Following on from my
previous blog post relating to viral marketing and web 2.0, I began researching the various tools which provide useful analytics for viral marketing campaigns. Your message might be out there, but who’s receiving it? Who’s passing it on? Who’s remixing the message? Who’s lost interest in what you have to say altogether?
Re-tweeted from
@TrendTracker was an interesting blog post relating to
27 key tools which enable users to find and manage followers on Twitter. These tools enable Tweeters to effectively report on their Twitter statistics, and provide a mechanism for connecting with like-minded Tweeters with similar interests.
While some analytics tools listed were inactive,*a few*of the more useful tools listed include:
- TwitterFriends: TwitterFriends helps you to find the users that are meaningful for you and keep in touch with them. Those could be users you are talking to on a regular basis or who are feeding you great links all the time.
- Twellow: This tool helps to “cut through the clutter” to find other Twitter users in a specific industry using this service.
The preferred Analytics tool of the Grudenites at this point in time is
Twitter Analyzer, which seems to provide the most comprehensive statistics on
our Twitter account out there at the moment.

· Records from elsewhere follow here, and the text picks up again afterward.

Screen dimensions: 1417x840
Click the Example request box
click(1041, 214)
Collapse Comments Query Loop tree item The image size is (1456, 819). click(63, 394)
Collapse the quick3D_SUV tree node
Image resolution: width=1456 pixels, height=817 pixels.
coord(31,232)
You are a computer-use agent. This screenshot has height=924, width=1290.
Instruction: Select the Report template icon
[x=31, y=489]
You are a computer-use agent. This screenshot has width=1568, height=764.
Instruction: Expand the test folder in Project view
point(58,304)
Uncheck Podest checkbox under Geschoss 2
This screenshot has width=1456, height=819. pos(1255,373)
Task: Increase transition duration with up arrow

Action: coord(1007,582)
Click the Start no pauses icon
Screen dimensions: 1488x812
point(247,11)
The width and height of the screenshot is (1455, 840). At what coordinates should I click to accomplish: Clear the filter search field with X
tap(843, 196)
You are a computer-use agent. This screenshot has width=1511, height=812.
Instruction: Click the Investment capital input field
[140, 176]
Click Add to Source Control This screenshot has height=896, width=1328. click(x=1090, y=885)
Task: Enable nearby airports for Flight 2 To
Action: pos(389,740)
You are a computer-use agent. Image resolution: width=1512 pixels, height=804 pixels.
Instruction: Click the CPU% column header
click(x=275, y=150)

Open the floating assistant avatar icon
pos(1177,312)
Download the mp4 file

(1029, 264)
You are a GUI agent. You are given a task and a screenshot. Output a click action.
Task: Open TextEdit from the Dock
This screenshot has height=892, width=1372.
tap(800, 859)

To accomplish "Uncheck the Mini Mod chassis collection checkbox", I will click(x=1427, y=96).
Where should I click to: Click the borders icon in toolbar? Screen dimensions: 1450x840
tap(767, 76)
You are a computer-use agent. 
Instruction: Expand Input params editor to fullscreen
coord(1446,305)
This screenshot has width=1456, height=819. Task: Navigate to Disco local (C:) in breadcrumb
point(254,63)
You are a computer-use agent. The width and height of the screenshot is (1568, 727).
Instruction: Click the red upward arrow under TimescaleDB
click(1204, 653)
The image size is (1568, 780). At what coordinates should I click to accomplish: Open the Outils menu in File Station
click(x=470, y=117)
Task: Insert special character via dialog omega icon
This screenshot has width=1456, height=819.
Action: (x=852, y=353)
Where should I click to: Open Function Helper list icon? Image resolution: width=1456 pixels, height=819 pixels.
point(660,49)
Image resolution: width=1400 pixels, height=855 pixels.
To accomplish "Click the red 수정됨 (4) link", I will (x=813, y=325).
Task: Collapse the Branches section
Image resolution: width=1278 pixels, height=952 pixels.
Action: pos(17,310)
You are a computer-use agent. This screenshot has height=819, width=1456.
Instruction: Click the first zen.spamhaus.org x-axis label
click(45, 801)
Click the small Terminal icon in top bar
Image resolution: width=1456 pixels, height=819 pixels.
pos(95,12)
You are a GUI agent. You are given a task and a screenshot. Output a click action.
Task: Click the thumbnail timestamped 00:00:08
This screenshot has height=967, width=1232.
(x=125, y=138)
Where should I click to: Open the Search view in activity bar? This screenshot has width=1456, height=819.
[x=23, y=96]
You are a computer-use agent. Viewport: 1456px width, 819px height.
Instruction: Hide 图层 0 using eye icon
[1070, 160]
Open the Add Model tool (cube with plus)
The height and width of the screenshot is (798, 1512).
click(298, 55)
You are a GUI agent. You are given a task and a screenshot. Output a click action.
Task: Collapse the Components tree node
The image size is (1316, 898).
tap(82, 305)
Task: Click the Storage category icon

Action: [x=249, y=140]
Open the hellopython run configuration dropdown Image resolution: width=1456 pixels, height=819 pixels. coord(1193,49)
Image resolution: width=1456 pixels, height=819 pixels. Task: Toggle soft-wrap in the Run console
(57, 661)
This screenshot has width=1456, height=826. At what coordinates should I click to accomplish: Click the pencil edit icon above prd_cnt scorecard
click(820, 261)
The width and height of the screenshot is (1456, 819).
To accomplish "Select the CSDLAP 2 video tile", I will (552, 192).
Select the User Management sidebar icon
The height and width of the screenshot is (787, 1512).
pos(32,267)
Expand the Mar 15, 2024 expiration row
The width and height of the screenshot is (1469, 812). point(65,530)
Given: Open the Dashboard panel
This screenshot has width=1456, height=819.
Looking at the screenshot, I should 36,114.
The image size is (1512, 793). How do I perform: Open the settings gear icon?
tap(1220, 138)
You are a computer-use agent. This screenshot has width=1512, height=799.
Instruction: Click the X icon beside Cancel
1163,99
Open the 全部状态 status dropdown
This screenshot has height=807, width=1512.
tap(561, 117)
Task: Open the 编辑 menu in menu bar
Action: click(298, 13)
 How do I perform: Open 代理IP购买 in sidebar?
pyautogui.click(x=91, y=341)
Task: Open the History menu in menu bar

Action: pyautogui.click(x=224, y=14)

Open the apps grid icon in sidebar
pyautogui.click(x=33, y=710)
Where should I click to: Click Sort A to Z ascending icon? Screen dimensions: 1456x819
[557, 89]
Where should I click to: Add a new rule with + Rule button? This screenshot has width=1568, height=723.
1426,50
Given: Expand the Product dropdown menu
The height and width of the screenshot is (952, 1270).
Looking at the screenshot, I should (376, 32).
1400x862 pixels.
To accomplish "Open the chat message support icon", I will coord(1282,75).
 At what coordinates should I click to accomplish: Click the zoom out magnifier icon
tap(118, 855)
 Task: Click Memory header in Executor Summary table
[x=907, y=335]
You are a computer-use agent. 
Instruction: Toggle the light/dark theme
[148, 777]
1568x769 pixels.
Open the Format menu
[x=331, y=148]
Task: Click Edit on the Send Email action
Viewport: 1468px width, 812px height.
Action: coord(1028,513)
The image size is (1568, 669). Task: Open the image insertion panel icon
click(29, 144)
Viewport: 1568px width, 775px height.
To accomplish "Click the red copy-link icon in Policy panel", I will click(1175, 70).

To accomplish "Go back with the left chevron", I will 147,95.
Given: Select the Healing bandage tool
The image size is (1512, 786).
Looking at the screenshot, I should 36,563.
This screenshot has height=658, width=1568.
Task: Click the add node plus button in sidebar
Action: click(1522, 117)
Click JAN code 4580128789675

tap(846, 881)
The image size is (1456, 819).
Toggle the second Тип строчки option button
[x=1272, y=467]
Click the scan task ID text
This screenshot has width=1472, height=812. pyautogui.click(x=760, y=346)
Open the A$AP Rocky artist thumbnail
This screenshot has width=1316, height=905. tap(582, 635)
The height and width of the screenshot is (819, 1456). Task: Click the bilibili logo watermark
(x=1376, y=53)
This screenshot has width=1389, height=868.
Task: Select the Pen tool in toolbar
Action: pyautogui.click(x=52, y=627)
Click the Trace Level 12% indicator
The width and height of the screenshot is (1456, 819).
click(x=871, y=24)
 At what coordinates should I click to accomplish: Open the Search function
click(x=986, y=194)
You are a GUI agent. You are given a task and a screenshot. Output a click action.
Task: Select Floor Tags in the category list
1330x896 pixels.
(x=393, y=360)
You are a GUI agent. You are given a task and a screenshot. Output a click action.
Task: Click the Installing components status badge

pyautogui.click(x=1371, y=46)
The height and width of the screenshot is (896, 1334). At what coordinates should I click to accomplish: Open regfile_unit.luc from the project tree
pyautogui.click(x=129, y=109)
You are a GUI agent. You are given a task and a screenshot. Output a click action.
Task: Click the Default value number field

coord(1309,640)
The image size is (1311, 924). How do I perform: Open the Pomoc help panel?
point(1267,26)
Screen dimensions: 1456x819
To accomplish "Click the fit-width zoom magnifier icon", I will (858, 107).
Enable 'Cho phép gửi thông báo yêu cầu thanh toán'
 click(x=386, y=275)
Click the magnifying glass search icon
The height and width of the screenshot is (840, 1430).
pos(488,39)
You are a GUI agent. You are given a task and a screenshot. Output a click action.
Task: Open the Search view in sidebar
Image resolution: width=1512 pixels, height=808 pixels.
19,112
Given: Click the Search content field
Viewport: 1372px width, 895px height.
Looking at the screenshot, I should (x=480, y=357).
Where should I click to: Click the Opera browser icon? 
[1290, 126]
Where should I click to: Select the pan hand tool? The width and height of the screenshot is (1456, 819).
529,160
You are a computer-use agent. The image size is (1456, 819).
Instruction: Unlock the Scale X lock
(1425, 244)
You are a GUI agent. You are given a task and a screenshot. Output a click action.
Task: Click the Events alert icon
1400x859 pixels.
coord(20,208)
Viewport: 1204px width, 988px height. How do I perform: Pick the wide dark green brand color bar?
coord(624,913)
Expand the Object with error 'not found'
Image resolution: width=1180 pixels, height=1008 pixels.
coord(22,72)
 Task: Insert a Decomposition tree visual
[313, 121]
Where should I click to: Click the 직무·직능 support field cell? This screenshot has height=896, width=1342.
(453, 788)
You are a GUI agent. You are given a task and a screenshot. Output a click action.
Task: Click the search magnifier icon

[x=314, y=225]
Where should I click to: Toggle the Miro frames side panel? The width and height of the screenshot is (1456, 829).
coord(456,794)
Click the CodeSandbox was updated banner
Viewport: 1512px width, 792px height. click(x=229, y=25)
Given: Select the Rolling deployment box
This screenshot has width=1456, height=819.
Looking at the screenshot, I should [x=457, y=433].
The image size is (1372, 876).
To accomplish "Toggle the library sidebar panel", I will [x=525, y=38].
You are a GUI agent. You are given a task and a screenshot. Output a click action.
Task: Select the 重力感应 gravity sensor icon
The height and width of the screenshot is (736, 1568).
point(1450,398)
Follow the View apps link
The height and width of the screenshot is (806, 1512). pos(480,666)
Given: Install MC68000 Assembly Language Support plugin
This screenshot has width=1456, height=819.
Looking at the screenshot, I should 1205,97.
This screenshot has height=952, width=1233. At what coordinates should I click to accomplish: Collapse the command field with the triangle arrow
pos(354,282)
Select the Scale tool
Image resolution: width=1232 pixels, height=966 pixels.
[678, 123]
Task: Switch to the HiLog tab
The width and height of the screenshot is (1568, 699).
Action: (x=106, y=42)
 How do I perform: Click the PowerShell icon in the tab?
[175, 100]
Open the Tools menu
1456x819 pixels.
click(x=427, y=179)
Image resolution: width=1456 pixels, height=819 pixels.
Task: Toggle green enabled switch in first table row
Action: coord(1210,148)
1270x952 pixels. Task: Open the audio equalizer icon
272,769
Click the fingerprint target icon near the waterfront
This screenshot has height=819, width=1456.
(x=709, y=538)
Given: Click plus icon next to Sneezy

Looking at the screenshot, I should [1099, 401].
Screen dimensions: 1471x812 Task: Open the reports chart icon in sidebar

An alternative way to track mentions of your brand within Twitter is to use
http://search.twitter.com to create an RSS feed of search results for your brand, then hook it up with your feed reader of choice (iGoogle, Outlook 2007, etc).
These tools provide the “value-add” to your social marketing campaigns. Too often, the
“set-and-forget” approach is utilised in the online space, frustrating consumers and users who are genuinely interested in interacting with your brand. Utilising social networking analytics tools can provide detailed and accurate statistical reporting on viral campaigns, brand accounts, and brand messages; in turn, facilitating highly focused, targeted and successful campaigns.
Analysing your messages this way puts you well ahead of the game. Many marketers are still under the impression that social marketing is a new-age buzz word and doesn’t deserve the same level of attention as conventional advertising, public relations and marketing campaigns.
The Social Media Tsunami by JD Gershbein highlights the very reason that this is a dangerous attitude for marketers to have. Ready or not, social media is changing lives and redirecting popular notions about people, places, products, services and all aspects of lifestyle in between.